*** Opening RECORDS TO USE ***
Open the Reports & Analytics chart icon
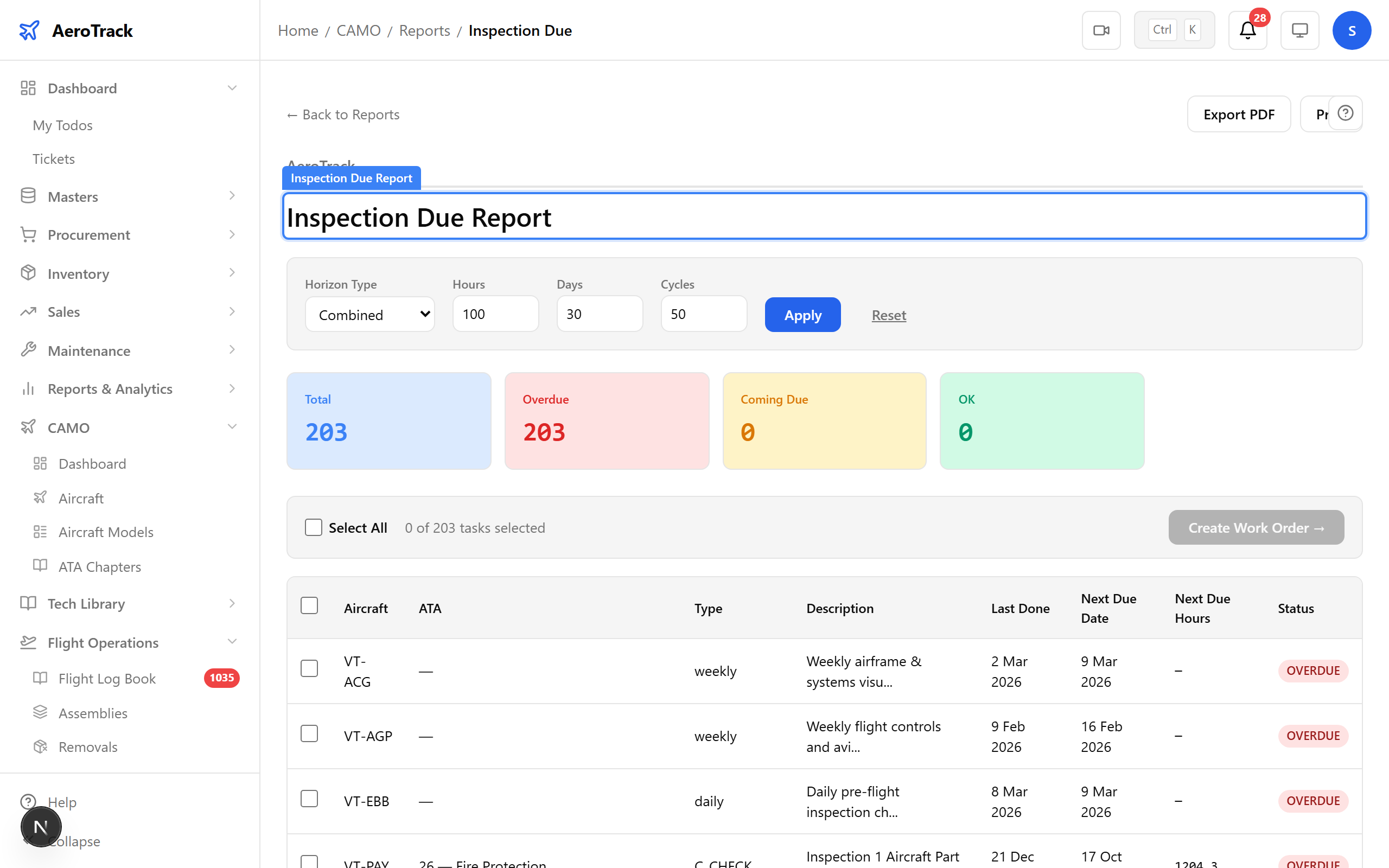28,388
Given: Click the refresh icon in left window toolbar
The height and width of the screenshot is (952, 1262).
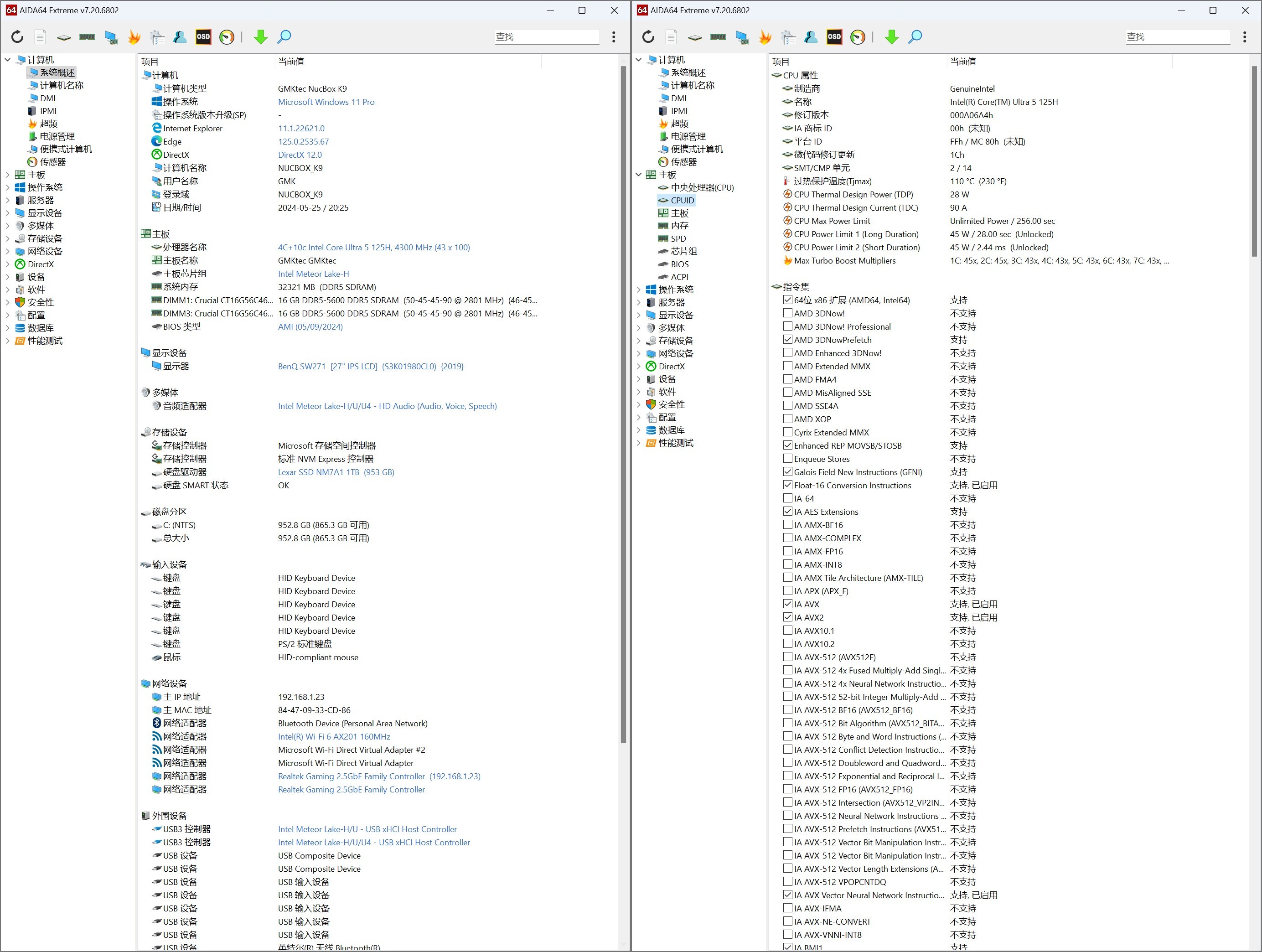Looking at the screenshot, I should point(17,37).
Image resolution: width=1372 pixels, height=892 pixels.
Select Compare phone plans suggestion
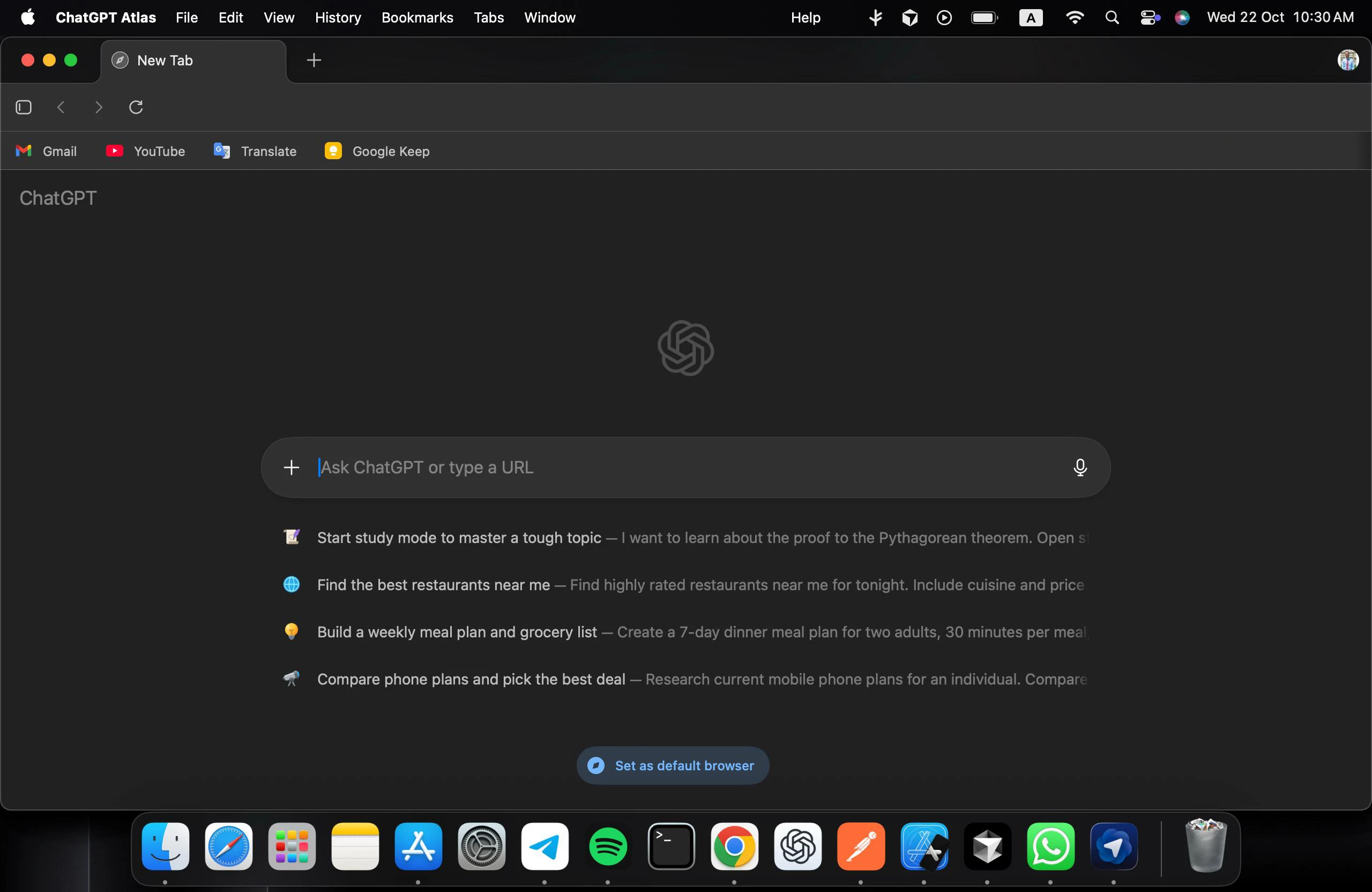tap(471, 679)
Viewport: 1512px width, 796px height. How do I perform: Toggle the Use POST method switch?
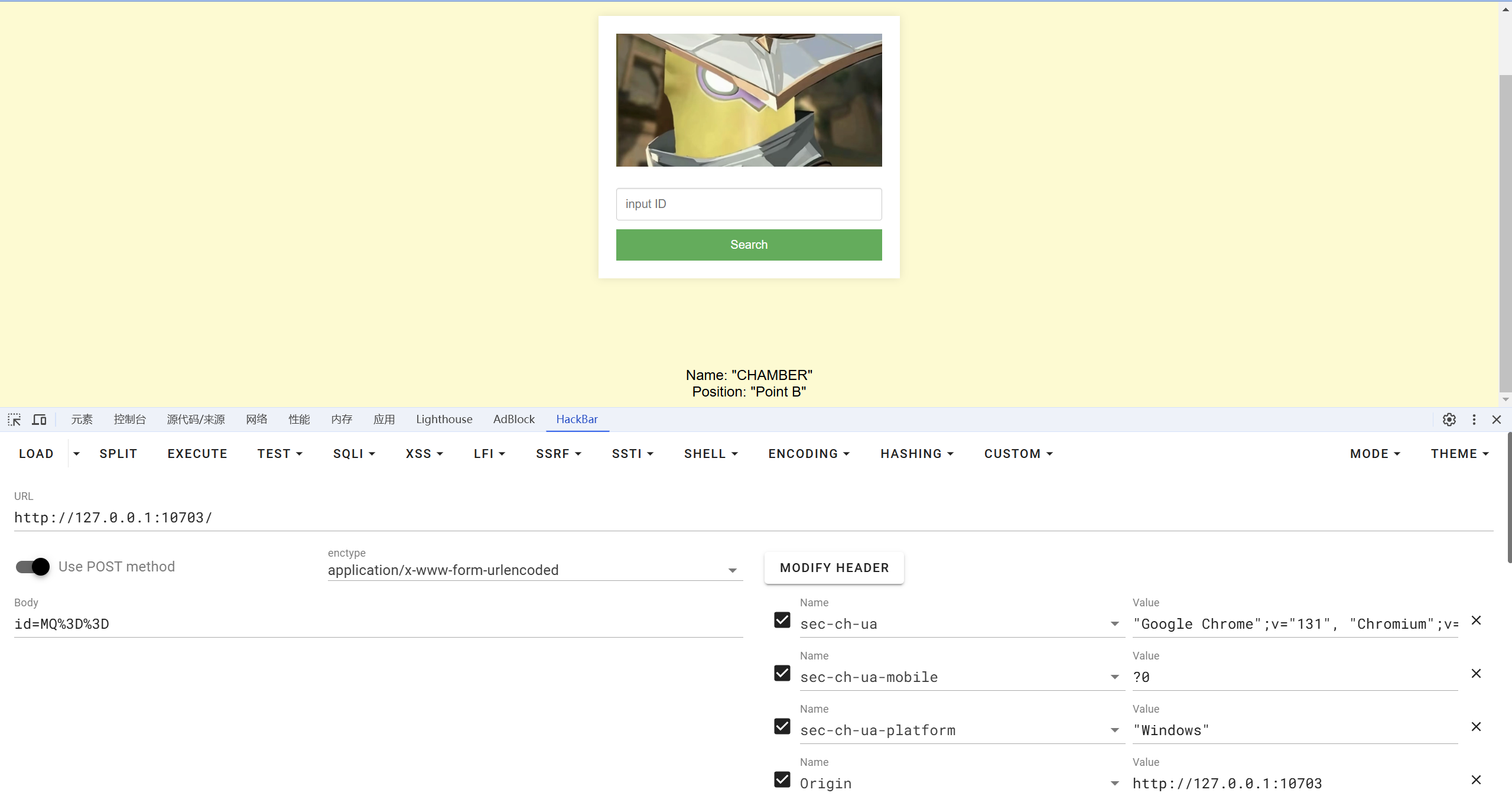[x=33, y=567]
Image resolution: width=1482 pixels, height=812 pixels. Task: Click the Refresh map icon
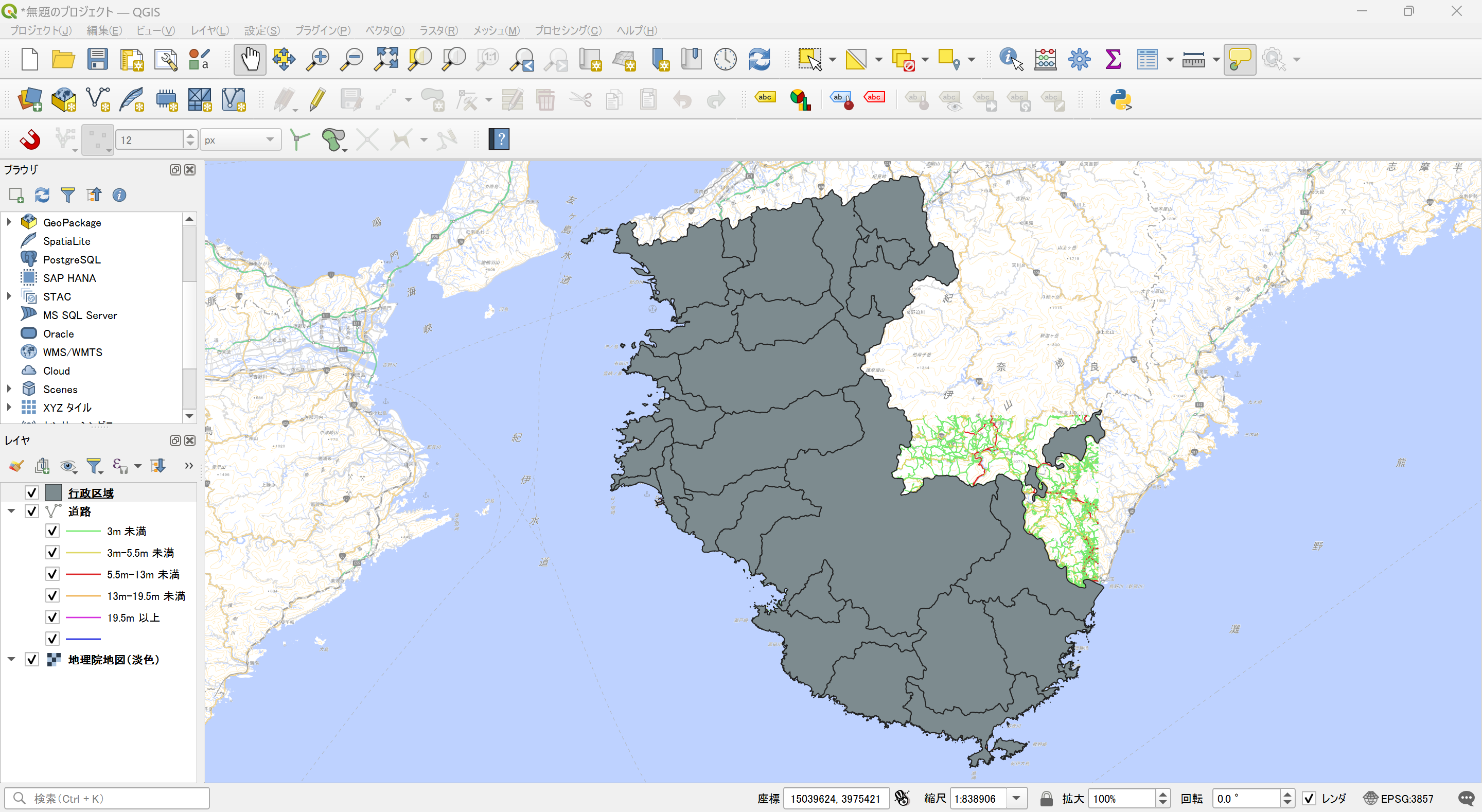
*** Closing RECORDS TO USE ***
▸ **YOUR INSTRUCTIONS**
Retype the lines above exactly, no pictures.

▸ **TASK SOLUTION**
Open the Reports & Analytics chart icon
28,388
Given: Click the refresh icon in left window toolbar
The height and width of the screenshot is (952, 1262).
Looking at the screenshot, I should point(17,37).
Image resolution: width=1372 pixels, height=892 pixels.
Select Compare phone plans suggestion
tap(471, 679)
Viewport: 1512px width, 796px height. How do I perform: Toggle the Use POST method switch?
[x=33, y=567]
Image resolution: width=1482 pixels, height=812 pixels. Task: Click the Refresh map icon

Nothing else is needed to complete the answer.